Describing the phenomenon as “spooky” and a social problem, she said homosexuality in police cells states the fact that the society needs to quickly develop solutions to the emergence of “advanced social crimes” in the country.
“If a man could be attacked by gay rapists in the first night he would spend in a police cell, this tells us that more social, emotional crimes are emerging faster than even the physical, violent ones.
“It is strange that people who were in police custody, who were supposed to be crying and pleading for mercy to be released, could think of committing such an atrocity against their fellow inmate. It is barbaric!
“When someone is in police custody, they are supposed to be shivering, not wanting sexual pleasure, particularly with the same sex. This incident tells the fact that this society has gone morally bankrupt. We just thank God for a few ones in this country and the world who are still morally righteous.
“I’d also like to say that some parents have been sleeping too much. Those gay men in police custody, are they not the children of some parents? What were they taught by their parents while growing up? The truth is that it’ll be very hard for a child to derail from a path he or she was introduced to early in life. At this juncture, it is important that everyone teaches their children good virtues early in life. If we have more parents dedicated to this cause, we’ll have fewer crimes in the society.”
A Nigerian psychologist based in London, the United Kingdom, Dr. (Mrs.) Moyo Owolabi, told Saturday PUNCH via email that the major cause why homosexuality is becoming rampant in the society today is due to lack of proper parental upbringing.

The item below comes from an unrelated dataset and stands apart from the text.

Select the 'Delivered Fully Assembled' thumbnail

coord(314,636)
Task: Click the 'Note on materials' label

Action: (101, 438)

“No one heard about all these things in the past. It was never an attention-demanding psychological problem,” she said.
She added that if care is not taken, Nigerian police cells could become a breeding ground for homosexuality, as it is evident in the narrations of the victims who spoke to our correspondent.
She said, “In my opinion, if you look at what is happening today, the major common causes of homosexuality are as a result of factors in family upbringing such as deficient parental or poor fatherly skills.

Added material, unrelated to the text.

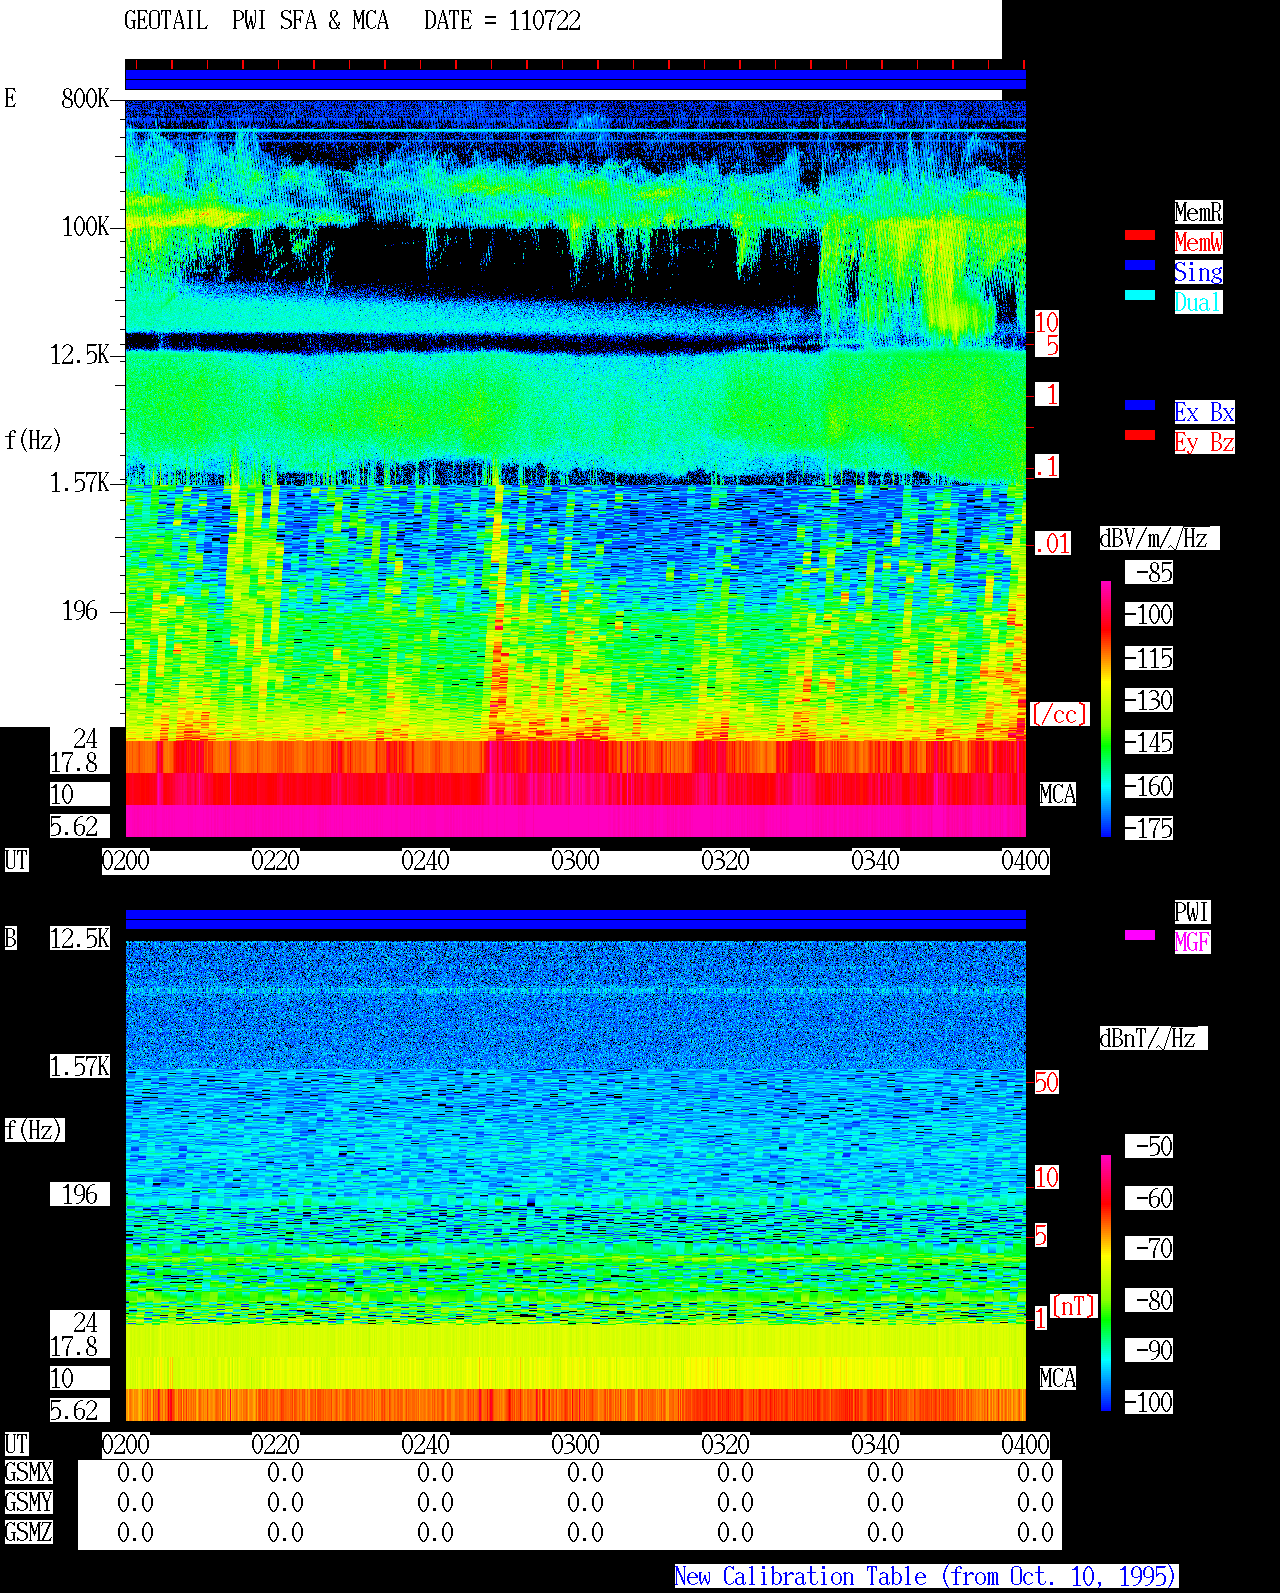Screen dimensions: 1280x1593
Task: Click the blue mode bar above the B panel
Action: coord(575,919)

“Many homosexuals that I’ve interviewed personally are brought up with deficient adult male identities caused by lack of interactions with good male adults. The lack of positive male adult role-modelling would later cause them to be seen as effeminate males when they grow up.”
Just like Bamidele, the psychologist advised parents to spend more time with their children to develop them both socially and psychologically.
“If they know what’s right when they’re young, it will be difficult for them to accept nonsense when they grow up,” she said.
On July 15, 2015, PUNCH Metro reported about 25 landlords from the Temidire, Alagbado area of Lagos State who stormed the premises of the Lagos State Police Command, Ikeja, to report a suspected gay rapist in the area.
The complainants, led by the leader of the community, Alhaji Najimu Abioye, alleged that one Tunji had raped many young men in the area, in addition to constituting other forms of nuisance in the community.
The latter had denied the allegation, but the police said the case would be investigated.
Whether the police are aware of the act of homosexuality among some male inmates in their custody and whether they had made arrests in connection with the offence in the past, the spokesperson for the Lagos State Police Command, SP Dolapo Badmus, said the police would commence investigation into the matter.
He said, “The question is, if the story is true, did the victims cry out for help? Because for every cell, there is always a guard attached. If such a thing was going on, the victims should have cried out.
“However, since this is coming to the notice of the command for the first time, we will investigate. In fact, we have commenced investigation into the matter.”